Background: Contrast nephropathy is a common and often reversible cause of acute renal failure (ARF). About 10% of ARF in admitted patients might be due to it and may also lead to dialysis. Some methods could prevent it such as fluid therapy with half or normal saline, Na bicarbonate, N-acetyl cysteine (NAC), and so on. The aim of this study was to evaluate the efficacy of NAC to prevent contrast nephropathy.

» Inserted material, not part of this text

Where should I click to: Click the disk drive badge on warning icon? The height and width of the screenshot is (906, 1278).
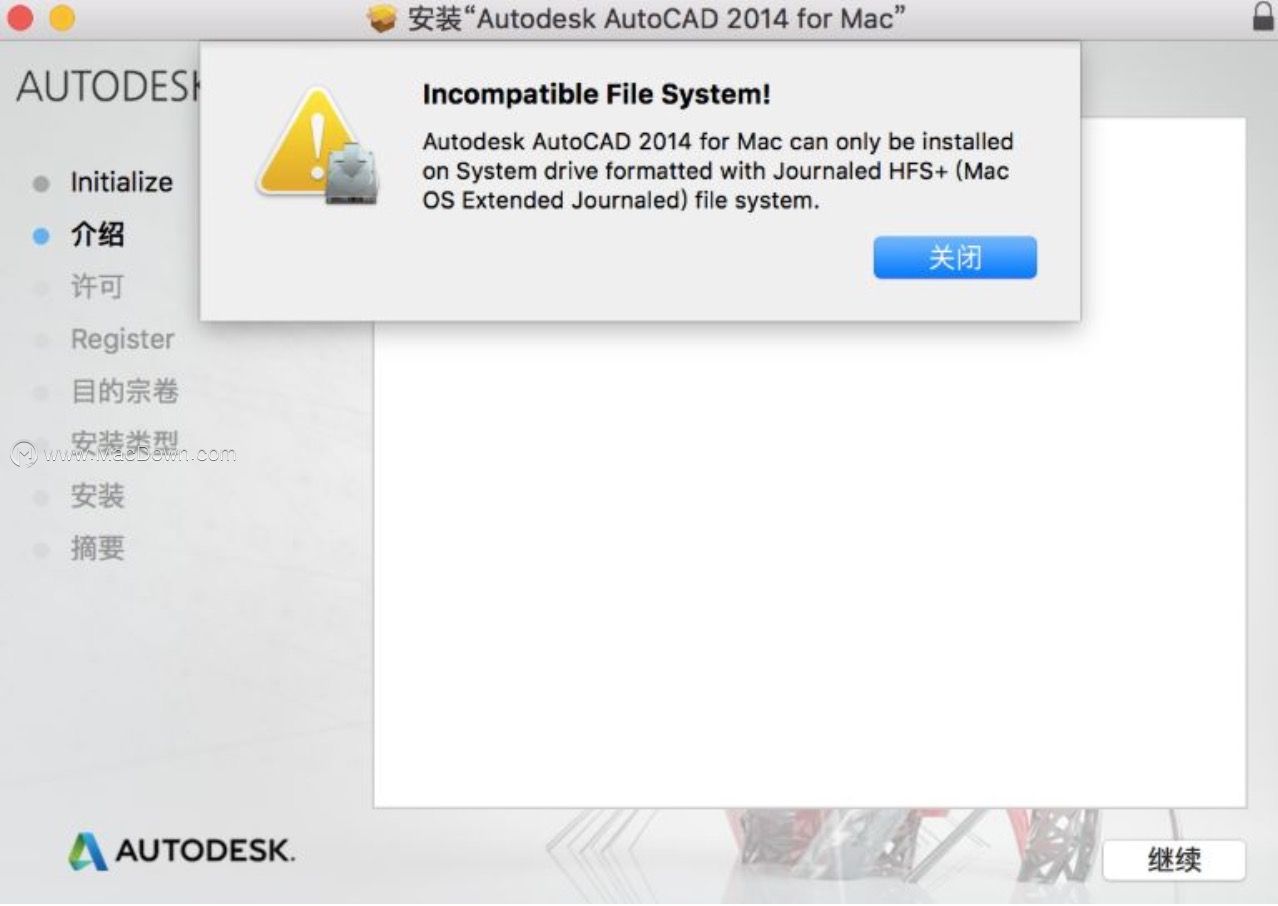350,176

Materials And Methods: In a cross-sectional study, 110 patients who were candidate for intravenous pyelography (IVP) or CT scan enrolled in two groups: Case and control. In patients of case group, meglumine compound and in control group, placebo was prescribed before procedure. Before study and after 48 h, blood urea nitrogen (BUN) and creatinine (Cr) was checked, and glomerular filtration rate (GFR) was measured with Cockcroft-Gault formula.
Results: There were no difference between age and gender of two groups. There was also no significant difference between mean Cr before and after study; however, GFR of patients in case group was significantly higher than the control group after 48 h of procedure.
Conclusion: Because GFR was higher in case group and there were no drug side-effects in patients, we recommend the use of NAC before administration of intravenous contrast especially in high-risk population such as diabetic patients.